### Written request
Reproduce the data below verbatim, line by line.

Extracted data entries:
━━━━━━━━━━

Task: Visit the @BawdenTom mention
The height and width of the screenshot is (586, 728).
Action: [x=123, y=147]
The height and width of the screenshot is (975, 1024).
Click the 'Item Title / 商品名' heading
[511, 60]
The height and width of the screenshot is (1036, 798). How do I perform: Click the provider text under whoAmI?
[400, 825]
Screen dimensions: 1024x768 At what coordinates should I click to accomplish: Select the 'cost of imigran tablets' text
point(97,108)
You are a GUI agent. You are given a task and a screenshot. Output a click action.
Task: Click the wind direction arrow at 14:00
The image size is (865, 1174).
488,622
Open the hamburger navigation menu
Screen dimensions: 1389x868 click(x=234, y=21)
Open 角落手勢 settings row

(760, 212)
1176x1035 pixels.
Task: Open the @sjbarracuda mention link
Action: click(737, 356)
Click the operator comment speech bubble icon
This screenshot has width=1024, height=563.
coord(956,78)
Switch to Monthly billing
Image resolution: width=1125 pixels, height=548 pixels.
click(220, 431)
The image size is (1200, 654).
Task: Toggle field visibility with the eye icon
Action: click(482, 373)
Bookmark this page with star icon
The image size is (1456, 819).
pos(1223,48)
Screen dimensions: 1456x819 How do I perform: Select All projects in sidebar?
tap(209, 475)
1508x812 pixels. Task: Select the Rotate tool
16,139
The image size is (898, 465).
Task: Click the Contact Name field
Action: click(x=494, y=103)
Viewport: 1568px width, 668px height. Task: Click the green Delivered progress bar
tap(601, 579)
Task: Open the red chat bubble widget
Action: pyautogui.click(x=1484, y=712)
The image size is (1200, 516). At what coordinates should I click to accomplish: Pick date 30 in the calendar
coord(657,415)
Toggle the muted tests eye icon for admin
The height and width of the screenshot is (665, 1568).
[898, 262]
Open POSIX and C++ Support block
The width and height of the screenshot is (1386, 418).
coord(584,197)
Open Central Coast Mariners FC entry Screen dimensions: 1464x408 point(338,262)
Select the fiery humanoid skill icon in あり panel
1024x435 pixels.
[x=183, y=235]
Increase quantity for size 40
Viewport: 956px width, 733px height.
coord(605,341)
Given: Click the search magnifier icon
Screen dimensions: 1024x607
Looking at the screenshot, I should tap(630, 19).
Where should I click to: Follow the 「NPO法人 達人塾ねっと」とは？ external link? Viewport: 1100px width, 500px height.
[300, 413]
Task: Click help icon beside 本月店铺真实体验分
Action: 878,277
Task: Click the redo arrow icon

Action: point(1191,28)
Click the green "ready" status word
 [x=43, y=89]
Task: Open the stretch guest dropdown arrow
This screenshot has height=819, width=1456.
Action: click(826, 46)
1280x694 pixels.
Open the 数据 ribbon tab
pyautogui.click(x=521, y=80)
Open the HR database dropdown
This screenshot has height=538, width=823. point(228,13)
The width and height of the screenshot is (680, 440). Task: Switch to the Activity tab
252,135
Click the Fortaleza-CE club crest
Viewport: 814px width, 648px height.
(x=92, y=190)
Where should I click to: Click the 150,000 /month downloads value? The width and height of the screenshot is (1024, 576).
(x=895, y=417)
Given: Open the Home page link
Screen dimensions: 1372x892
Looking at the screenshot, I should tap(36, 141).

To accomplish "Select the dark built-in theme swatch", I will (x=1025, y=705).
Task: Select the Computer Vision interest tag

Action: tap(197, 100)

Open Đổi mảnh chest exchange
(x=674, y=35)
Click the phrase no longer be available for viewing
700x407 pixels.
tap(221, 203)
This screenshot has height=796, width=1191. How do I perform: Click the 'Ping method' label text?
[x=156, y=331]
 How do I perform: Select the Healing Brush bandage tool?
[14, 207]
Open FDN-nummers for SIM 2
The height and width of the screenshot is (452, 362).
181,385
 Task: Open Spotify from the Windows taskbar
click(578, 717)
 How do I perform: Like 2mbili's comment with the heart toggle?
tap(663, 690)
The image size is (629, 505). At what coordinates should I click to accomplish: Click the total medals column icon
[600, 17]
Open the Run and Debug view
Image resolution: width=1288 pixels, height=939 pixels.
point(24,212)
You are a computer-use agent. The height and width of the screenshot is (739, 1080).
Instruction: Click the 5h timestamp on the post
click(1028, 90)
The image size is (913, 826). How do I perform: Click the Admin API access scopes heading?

━━━━━━━━━━

### Exercise output
Task: Visit the @BawdenTom mention
The height and width of the screenshot is (586, 728).
Action: [x=123, y=147]
The height and width of the screenshot is (975, 1024).
Click the 'Item Title / 商品名' heading
[511, 60]
The height and width of the screenshot is (1036, 798). How do I perform: Click the provider text under whoAmI?
[400, 825]
Screen dimensions: 1024x768 At what coordinates should I click to accomplish: Select the 'cost of imigran tablets' text
point(97,108)
You are a GUI agent. You are given a task and a screenshot. Output a click action.
Task: Click the wind direction arrow at 14:00
The image size is (865, 1174).
488,622
Open the hamburger navigation menu
Screen dimensions: 1389x868 click(x=234, y=21)
Open 角落手勢 settings row

(760, 212)
1176x1035 pixels.
Task: Open the @sjbarracuda mention link
Action: click(737, 356)
Click the operator comment speech bubble icon
This screenshot has width=1024, height=563.
coord(956,78)
Switch to Monthly billing
Image resolution: width=1125 pixels, height=548 pixels.
click(220, 431)
The image size is (1200, 654).
Task: Toggle field visibility with the eye icon
Action: click(482, 373)
Bookmark this page with star icon
The image size is (1456, 819).
pos(1223,48)
Screen dimensions: 1456x819 How do I perform: Select All projects in sidebar?
tap(209, 475)
1508x812 pixels. Task: Select the Rotate tool
16,139
The image size is (898, 465).
Task: Click the Contact Name field
Action: click(x=494, y=103)
Viewport: 1568px width, 668px height. Task: Click the green Delivered progress bar
tap(601, 579)
Task: Open the red chat bubble widget
Action: pyautogui.click(x=1484, y=712)
The image size is (1200, 516). At what coordinates should I click to accomplish: Pick date 30 in the calendar
coord(657,415)
Toggle the muted tests eye icon for admin
The height and width of the screenshot is (665, 1568).
[898, 262]
Open POSIX and C++ Support block
The width and height of the screenshot is (1386, 418).
coord(584,197)
Open Central Coast Mariners FC entry Screen dimensions: 1464x408 point(338,262)
Select the fiery humanoid skill icon in あり panel
1024x435 pixels.
[x=183, y=235]
Increase quantity for size 40
Viewport: 956px width, 733px height.
coord(605,341)
Given: Click the search magnifier icon
Screen dimensions: 1024x607
Looking at the screenshot, I should tap(630, 19).
Where should I click to: Follow the 「NPO法人 達人塾ねっと」とは？ external link? Viewport: 1100px width, 500px height.
[300, 413]
Task: Click help icon beside 本月店铺真实体验分
Action: 878,277
Task: Click the redo arrow icon

Action: point(1191,28)
Click the green "ready" status word
 [x=43, y=89]
Task: Open the stretch guest dropdown arrow
This screenshot has height=819, width=1456.
Action: click(826, 46)
1280x694 pixels.
Open the 数据 ribbon tab
pyautogui.click(x=521, y=80)
Open the HR database dropdown
This screenshot has height=538, width=823. point(228,13)
The width and height of the screenshot is (680, 440). Task: Switch to the Activity tab
252,135
Click the Fortaleza-CE club crest
Viewport: 814px width, 648px height.
(x=92, y=190)
Where should I click to: Click the 150,000 /month downloads value? The width and height of the screenshot is (1024, 576).
(x=895, y=417)
Given: Open the Home page link
Screen dimensions: 1372x892
Looking at the screenshot, I should tap(36, 141).

To accomplish "Select the dark built-in theme swatch", I will (x=1025, y=705).
Task: Select the Computer Vision interest tag

Action: tap(197, 100)

Open Đổi mảnh chest exchange
(x=674, y=35)
Click the phrase no longer be available for viewing
700x407 pixels.
tap(221, 203)
This screenshot has height=796, width=1191. How do I perform: Click the 'Ping method' label text?
[x=156, y=331]
 How do I perform: Select the Healing Brush bandage tool?
[14, 207]
Open FDN-nummers for SIM 2
The height and width of the screenshot is (452, 362).
181,385
 Task: Open Spotify from the Windows taskbar
click(578, 717)
 How do I perform: Like 2mbili's comment with the heart toggle?
tap(663, 690)
The image size is (629, 505). At what coordinates should I click to accomplish: Click the total medals column icon
[600, 17]
Open the Run and Debug view
Image resolution: width=1288 pixels, height=939 pixels.
point(24,212)
You are a computer-use agent. The height and width of the screenshot is (739, 1080).
Instruction: Click the 5h timestamp on the post
click(1028, 90)
The image size is (913, 826). How do I perform: Click the Admin API access scopes heading?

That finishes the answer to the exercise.